Little stands between most wrecks and oblivion. The Air Force washed its hands of the majority of its crashes when a fire destroyed the titles to all aircraft wrecked before 1961. “After that, the Air Force decided any wreckage sites from before that date would be considered formally abandoned,” explains Brad Smith, who heads the Air Force’s disposal and donation program, located at Wright-Patterson Air Force Base in Dayton, Ohio. Anyone wanting anything from a pre-’61 wreck needs only the permission of whoever owns the land where the wreck resides. As for post-1961 wrecks, Smith’s office reviews salvage requests on a case-by-case basis.

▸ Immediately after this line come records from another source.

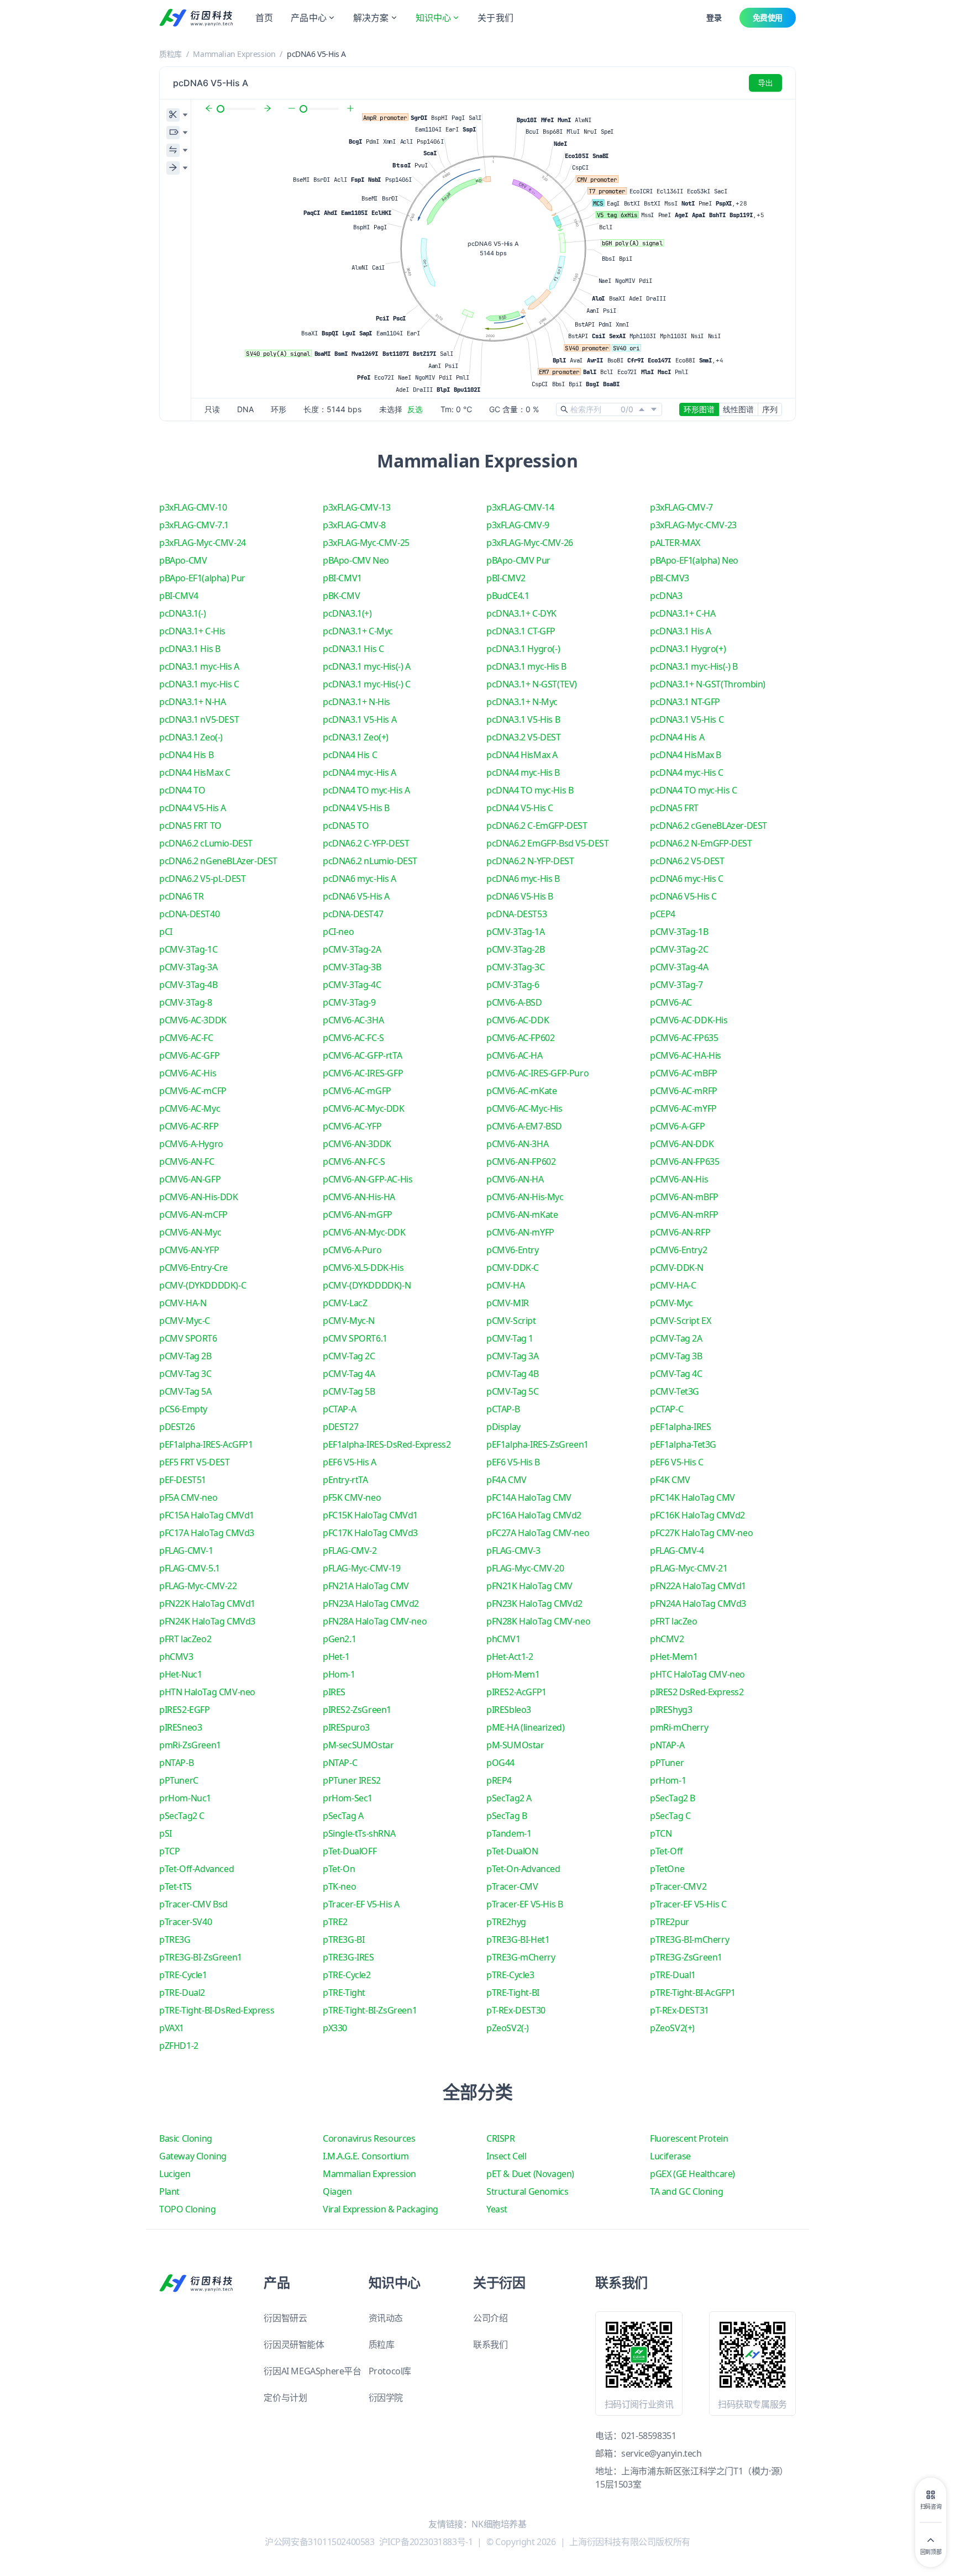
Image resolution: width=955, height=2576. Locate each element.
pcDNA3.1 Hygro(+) (688, 649)
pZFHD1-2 (178, 2045)
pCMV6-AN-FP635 (684, 1161)
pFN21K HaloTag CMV (529, 1586)
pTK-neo (339, 1886)
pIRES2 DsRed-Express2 (697, 1692)
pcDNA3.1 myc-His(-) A (367, 666)
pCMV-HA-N (182, 1303)
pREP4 (499, 1780)
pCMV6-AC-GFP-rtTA (362, 1055)
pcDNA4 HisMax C (194, 772)
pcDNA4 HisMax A (522, 755)
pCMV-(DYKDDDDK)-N (367, 1285)
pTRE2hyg (506, 1922)
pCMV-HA (505, 1285)
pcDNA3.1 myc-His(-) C (367, 684)
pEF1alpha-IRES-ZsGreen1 (537, 1444)
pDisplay (503, 1427)
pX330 (335, 2028)
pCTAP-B (503, 1409)
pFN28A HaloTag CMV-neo (375, 1621)
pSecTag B (506, 1816)
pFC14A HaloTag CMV (528, 1497)
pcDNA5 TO (346, 825)
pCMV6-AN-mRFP (684, 1214)
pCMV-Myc (671, 1303)
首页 (264, 18)
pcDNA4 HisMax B (685, 755)
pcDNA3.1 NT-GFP (685, 702)
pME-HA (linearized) (525, 1727)
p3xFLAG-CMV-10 (193, 507)
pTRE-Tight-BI (512, 1992)
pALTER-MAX (675, 543)
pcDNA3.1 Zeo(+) (356, 737)
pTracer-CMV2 (678, 1886)
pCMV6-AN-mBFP (684, 1197)
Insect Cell (506, 2156)
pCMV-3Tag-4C (352, 985)
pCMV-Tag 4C (676, 1374)
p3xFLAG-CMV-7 (681, 507)
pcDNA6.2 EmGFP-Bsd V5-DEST (547, 843)
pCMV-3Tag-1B (679, 932)
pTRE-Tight (344, 1992)
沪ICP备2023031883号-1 (426, 2542)
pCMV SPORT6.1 (355, 1338)
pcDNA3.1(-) (182, 613)
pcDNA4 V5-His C (519, 808)
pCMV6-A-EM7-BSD (524, 1126)
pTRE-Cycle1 (183, 1975)
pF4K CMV (670, 1480)
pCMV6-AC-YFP (352, 1126)
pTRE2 (335, 1922)
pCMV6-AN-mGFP (357, 1214)
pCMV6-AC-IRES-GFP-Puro (537, 1073)
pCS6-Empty (183, 1409)
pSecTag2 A (509, 1798)
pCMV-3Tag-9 (349, 1002)
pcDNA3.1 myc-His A (199, 666)
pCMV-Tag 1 (509, 1338)
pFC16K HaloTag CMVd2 (697, 1515)
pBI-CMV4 (178, 596)
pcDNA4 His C (350, 755)
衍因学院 (386, 2397)
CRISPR (500, 2138)
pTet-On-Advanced (523, 1869)
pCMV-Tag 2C (349, 1356)
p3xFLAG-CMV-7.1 (194, 525)
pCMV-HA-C (673, 1285)
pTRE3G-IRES (348, 1957)
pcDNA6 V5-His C (683, 896)
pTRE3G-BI (343, 1939)
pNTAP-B (176, 1763)
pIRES (334, 1692)
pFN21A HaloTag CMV (366, 1586)
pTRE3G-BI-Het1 (517, 1939)
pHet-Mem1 (673, 1656)
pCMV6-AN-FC (186, 1161)
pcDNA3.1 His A (680, 631)
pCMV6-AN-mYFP (520, 1232)
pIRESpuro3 (346, 1727)
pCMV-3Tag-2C (679, 949)
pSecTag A (343, 1816)
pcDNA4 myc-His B (523, 772)
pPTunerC (178, 1780)
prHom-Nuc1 (185, 1798)
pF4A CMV (506, 1480)
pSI (165, 1833)
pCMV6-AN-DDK (681, 1144)
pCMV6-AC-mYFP (683, 1108)
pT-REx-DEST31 (679, 2010)
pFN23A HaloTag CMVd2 (371, 1603)
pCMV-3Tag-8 (185, 1002)
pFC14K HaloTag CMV (692, 1497)
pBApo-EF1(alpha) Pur (202, 578)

The Navy takes a much more proprietary view of its wrecked craft. “The Navy basically considers all wrecks—both ships and airplanes—to be its property forever,” says Wendy Coble, a Naval archaeologist in Washington, D.C. The Navy takes a dim view of salvagers, she says, because wreck sites often are the last resting places for their crews. (Most everyone who has visited a fair share of sites has come across human remains.) The Navy’s policy is also based on the danger of unexploded ordnance. Then there’s the fact that the aircraft were purchased with taxpayer money: “They should belong to everyone,” Coble says. Some salvagers disagree with the “keep off” policy, pointing out that the Navy itself does not salvage many of its wrecks and thus risks losing valuable artifacts to neglect and exposure (see “Whose Planes Are They Anyway?” Oct./Nov. 1998).

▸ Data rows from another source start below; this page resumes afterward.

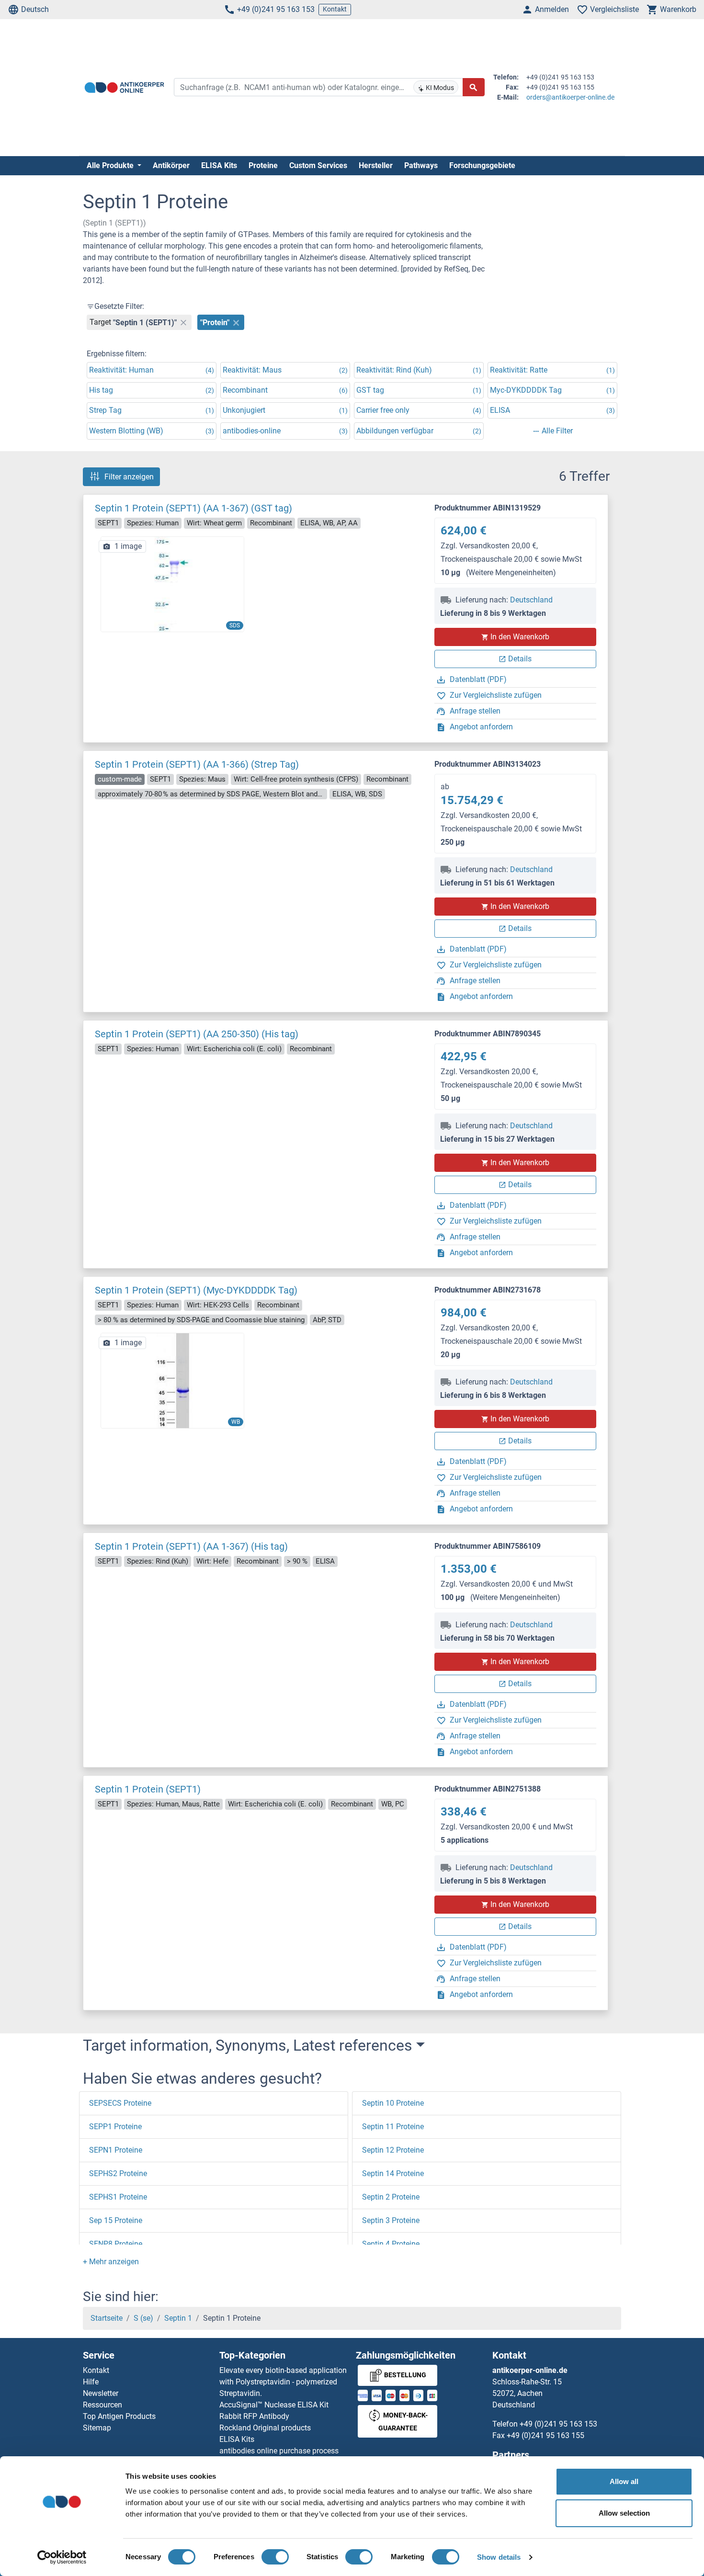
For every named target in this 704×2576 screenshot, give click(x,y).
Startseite (107, 2318)
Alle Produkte (111, 165)
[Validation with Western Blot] (172, 1380)
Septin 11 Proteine (393, 2126)
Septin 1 (178, 2318)
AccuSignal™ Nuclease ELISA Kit (274, 2404)
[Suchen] (474, 87)
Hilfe (91, 2381)
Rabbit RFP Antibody (254, 2416)
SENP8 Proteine (115, 2243)
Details (520, 658)
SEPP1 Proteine (115, 2126)
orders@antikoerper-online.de (570, 97)
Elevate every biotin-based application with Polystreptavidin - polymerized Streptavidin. (283, 2382)
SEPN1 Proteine (115, 2150)
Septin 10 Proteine (393, 2103)
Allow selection (624, 2513)
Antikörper (171, 165)
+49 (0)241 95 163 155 (545, 2435)
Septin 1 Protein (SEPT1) (148, 1789)
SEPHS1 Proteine (118, 2197)
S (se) (143, 2318)
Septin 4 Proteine (391, 2243)
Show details (499, 2557)
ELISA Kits (219, 165)
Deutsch (35, 9)
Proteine (263, 165)
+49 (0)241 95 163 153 (276, 9)
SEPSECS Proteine (120, 2103)
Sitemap (97, 2427)
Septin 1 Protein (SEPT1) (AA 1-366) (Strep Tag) (197, 764)
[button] (111, 2261)
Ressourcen (102, 2404)
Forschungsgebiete (482, 165)
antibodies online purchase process (279, 2450)
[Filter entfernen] (183, 322)
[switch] (275, 2557)
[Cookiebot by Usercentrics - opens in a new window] (62, 2557)
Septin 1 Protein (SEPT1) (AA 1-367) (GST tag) (193, 508)
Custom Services (318, 165)
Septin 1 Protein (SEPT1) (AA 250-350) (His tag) (196, 1034)
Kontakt (335, 9)
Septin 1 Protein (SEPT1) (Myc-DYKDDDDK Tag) (196, 1290)
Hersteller (376, 165)
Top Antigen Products (119, 2416)
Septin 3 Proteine (391, 2220)
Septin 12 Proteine (393, 2150)
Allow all (624, 2481)
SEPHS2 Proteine (118, 2173)
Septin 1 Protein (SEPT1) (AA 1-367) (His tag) (191, 1546)
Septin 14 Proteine (393, 2173)
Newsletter (100, 2393)
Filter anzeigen (129, 476)
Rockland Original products (265, 2427)
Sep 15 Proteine (115, 2220)
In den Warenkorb (519, 636)
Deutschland (531, 599)
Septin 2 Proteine (391, 2197)
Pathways (421, 165)
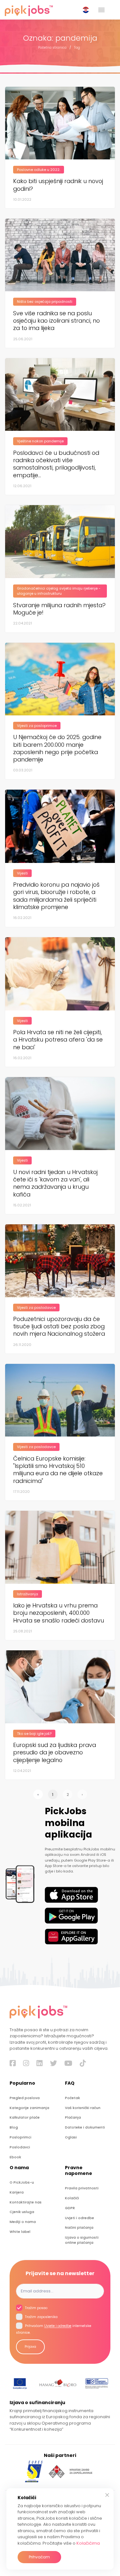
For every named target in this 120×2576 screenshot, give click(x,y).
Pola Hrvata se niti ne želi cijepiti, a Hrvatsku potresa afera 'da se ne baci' (58, 1039)
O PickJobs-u (22, 2182)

Even though people may have died at them, most wreck sites aren’t considered significant historically, so they are offered no protection under the National Historical Register. The only recognition such sites will ever receive comes from the wreck chasers themselves, some of whom have erected simple memorials. Jim Fusco put one up last year at a site in southeastern Arizona where in 1943 a B-24 exploded in mid-air while being ferried from Texas to Arizona. The Army Air Forces removed the large pieces of the bomber, but small bits are still scattered over the area like shells on a beach. In the middle of the debris field stands a simple aluminum cross listing the aircraft type, the date of the explosion, and the names of the four crew members who died in it. The cross is hidden by thick creosote and ocotillo and set back from the nearby freeway. I ask Fusco why he installed a monument that so few will ever see. “I just felt like I needed to give something back,” he says.